I'm not sure, but systematic nomenclature appears not suitable to name this structure. A popular antacid, Zantac, also known as ranitidine has this structure:


Zantac structure


Can compounds like these even be named systematically using IUPAC rules?



Answer



Definitely not.


You got yourself in trouble specifying all organic compounds, because there is a truly immense, mind-boggling number of possible compounds. No one even knows how to accurately determine such a quantity. A very rough estimate, making some incredible simplifications such as the use of only carbon, hydrogen, oxygen, nitrogen and sulfur atoms, is that there are some $10^{63}$ "reasonable" unique structures for compounds with a molecular weight below $\rm{500\ g\ mol^{-1}}$. Thanks to combinatorics, chemical space is enormous. We (or all sapient species in our observable volume, for that matter) will never come close to scratching its surface.


Furthermore, IUPAC nomenclature is largely created a posteriori. That is, though there are many rules trying to cover as many bases as possible (in the process becoming quite unwieldy at times), eventually some unexpected compound with unusual connectivity is discovered and becomes of wide interest. Thus standardising its nomenclature and that for closely related structures becomes fundamental to allow communication between scientists. A recent example of this occurred with fullerenes, which quickly jumped to prominence after 1985. IUPAC just had to create an entire new section of nomenclature for this class of compounds, which is not at all uncommon.
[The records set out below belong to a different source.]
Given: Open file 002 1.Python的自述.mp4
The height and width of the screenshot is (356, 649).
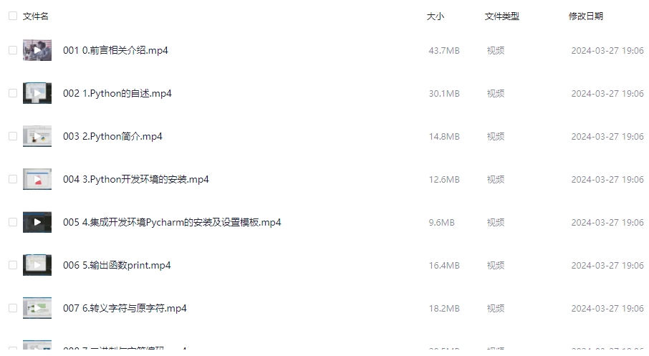Looking at the screenshot, I should point(117,93).
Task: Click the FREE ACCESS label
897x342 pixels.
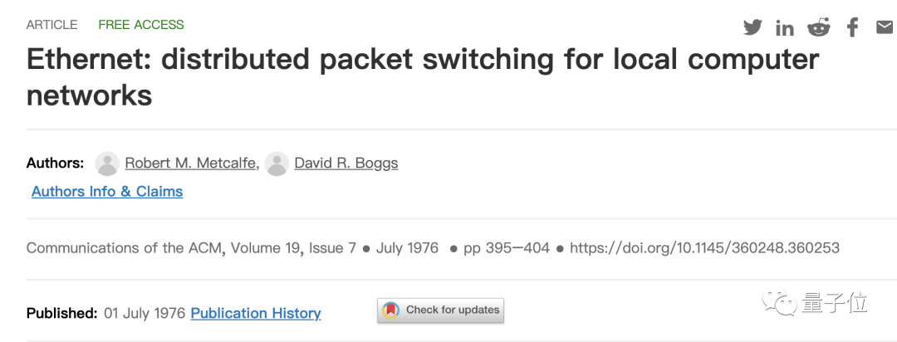Action: click(x=141, y=25)
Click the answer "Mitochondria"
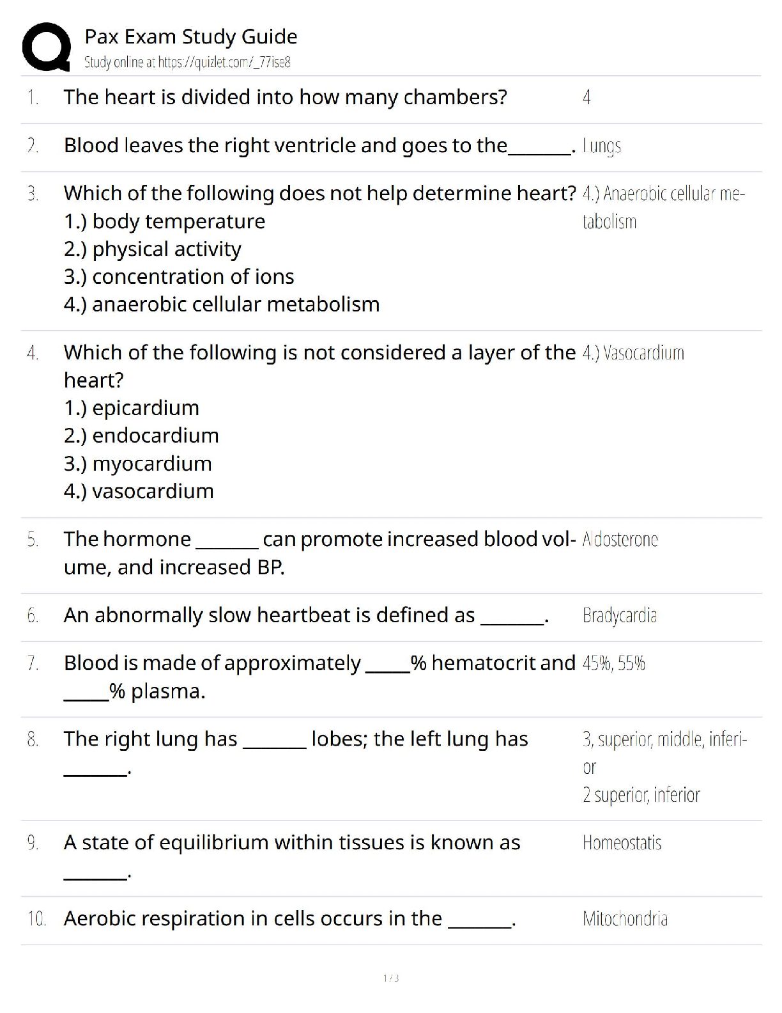 pos(625,919)
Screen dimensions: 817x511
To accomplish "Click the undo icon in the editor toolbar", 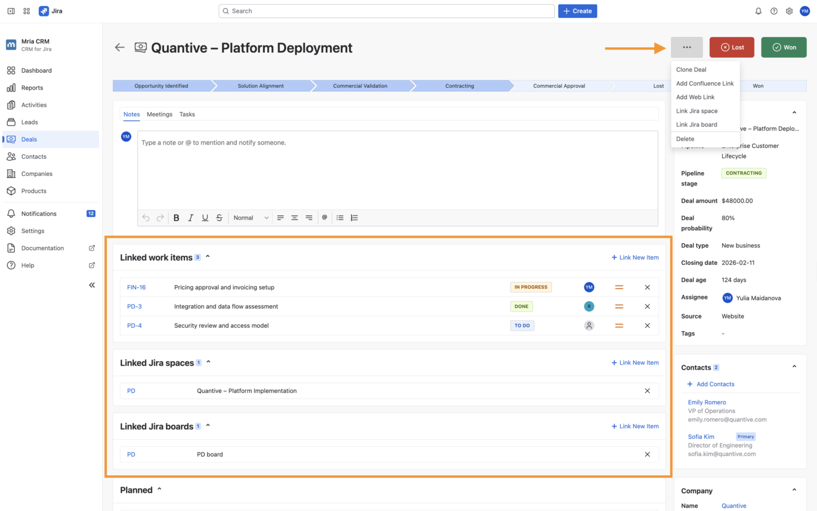I will point(146,217).
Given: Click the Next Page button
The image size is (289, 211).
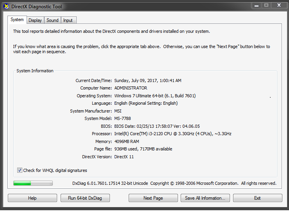Looking at the screenshot, I should 153,198.
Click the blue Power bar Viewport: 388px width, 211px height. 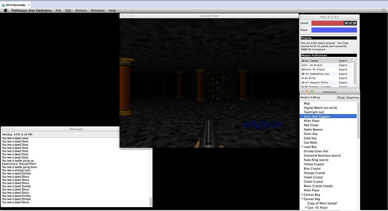tap(334, 30)
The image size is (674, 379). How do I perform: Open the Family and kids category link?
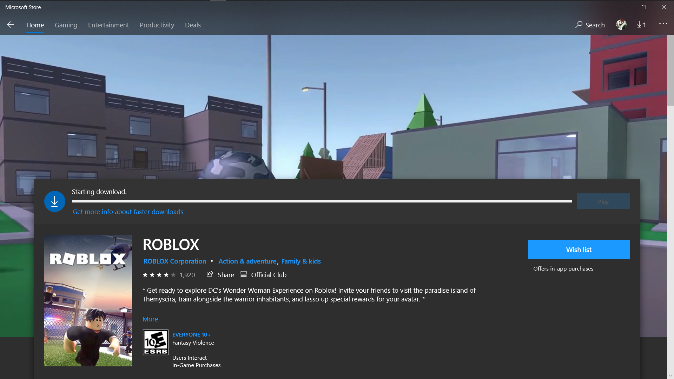pyautogui.click(x=301, y=261)
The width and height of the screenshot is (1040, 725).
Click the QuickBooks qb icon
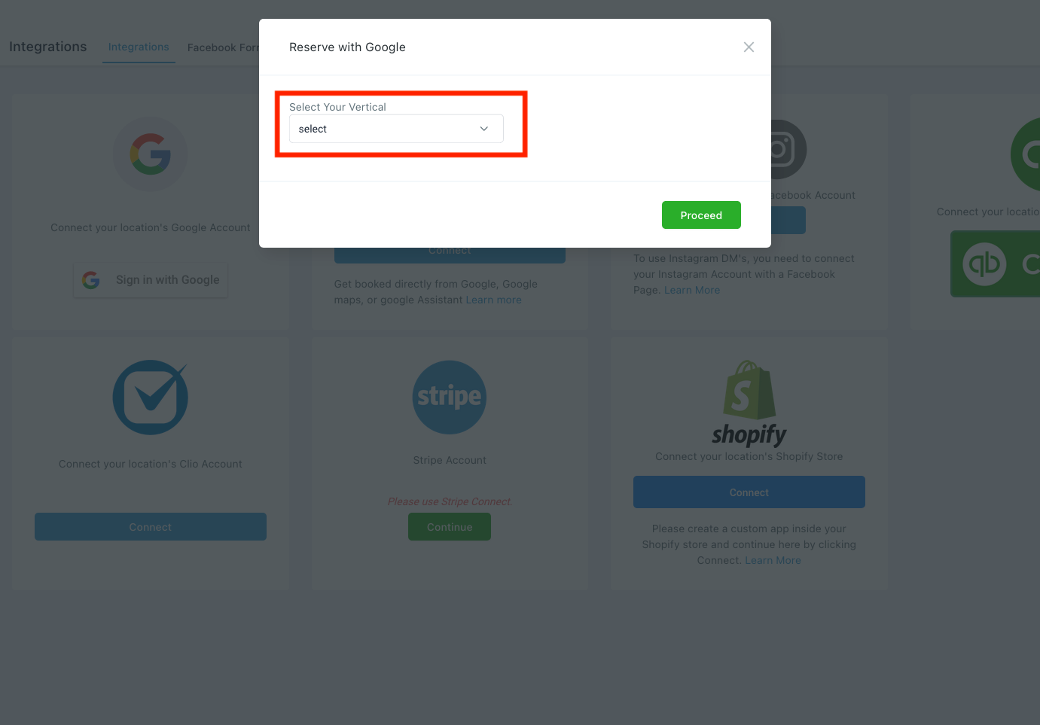[984, 264]
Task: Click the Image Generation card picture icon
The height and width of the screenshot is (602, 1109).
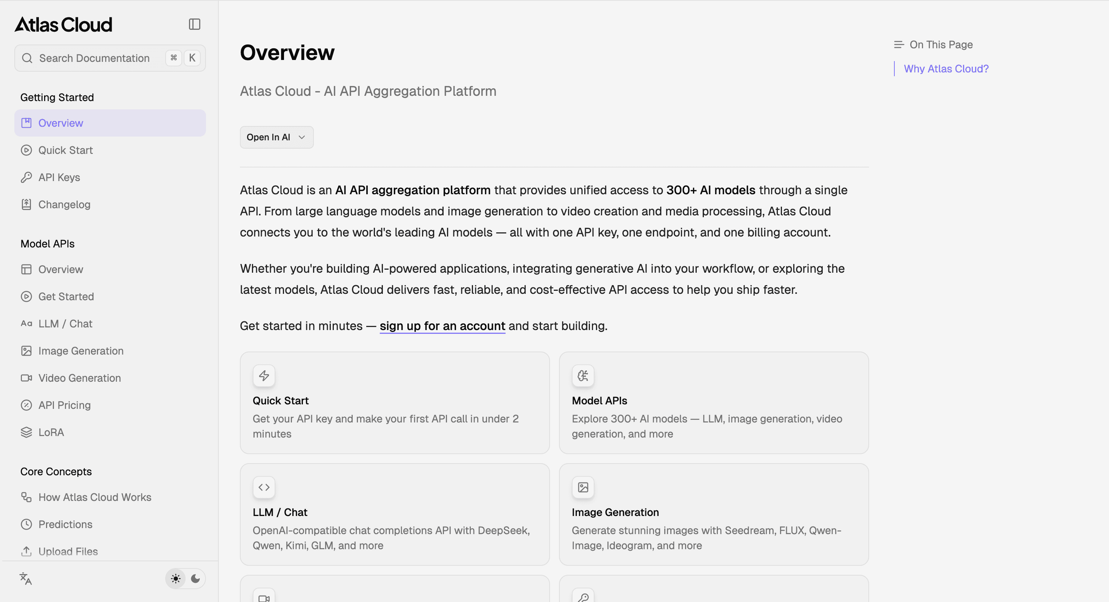Action: [583, 487]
The closest thing to an absolute method of describing a compound's structure is to have a table of positional data (XYZ coordinates) giving the relative positions between the atoms determined from X-ray/neutron diffraction. Any attempt at simplifying this data will be lossy, whether the structures are drawn (not too lossy) or named (very lossy).


The structures you show have comparatively simple IUPAC names, in fact. Heme is a type of porphyrin, which is a widely occurring framework in biomolecules. The central framework can have its positions numbered and the substituent in each one read off separately. Regarding Zantac, the Wikipedia page for the compound states its IUPAC name in the "Identifier" section in the box at the right, namely N-(2-[(5-[(dimethylamino)methyl]furan-2-yl)methylthio]ethyl)-N'-methyl-2-nitroethene-1,1-diamine.


As some interesting examples of the relations between available nomenclature and chemical space, consider the following:





  • 1,1,1,2,2,2-Hexaphenylethane : A molecule with a simple structure and a simple IUPAC name which likely cannot exist in reasonable conditions.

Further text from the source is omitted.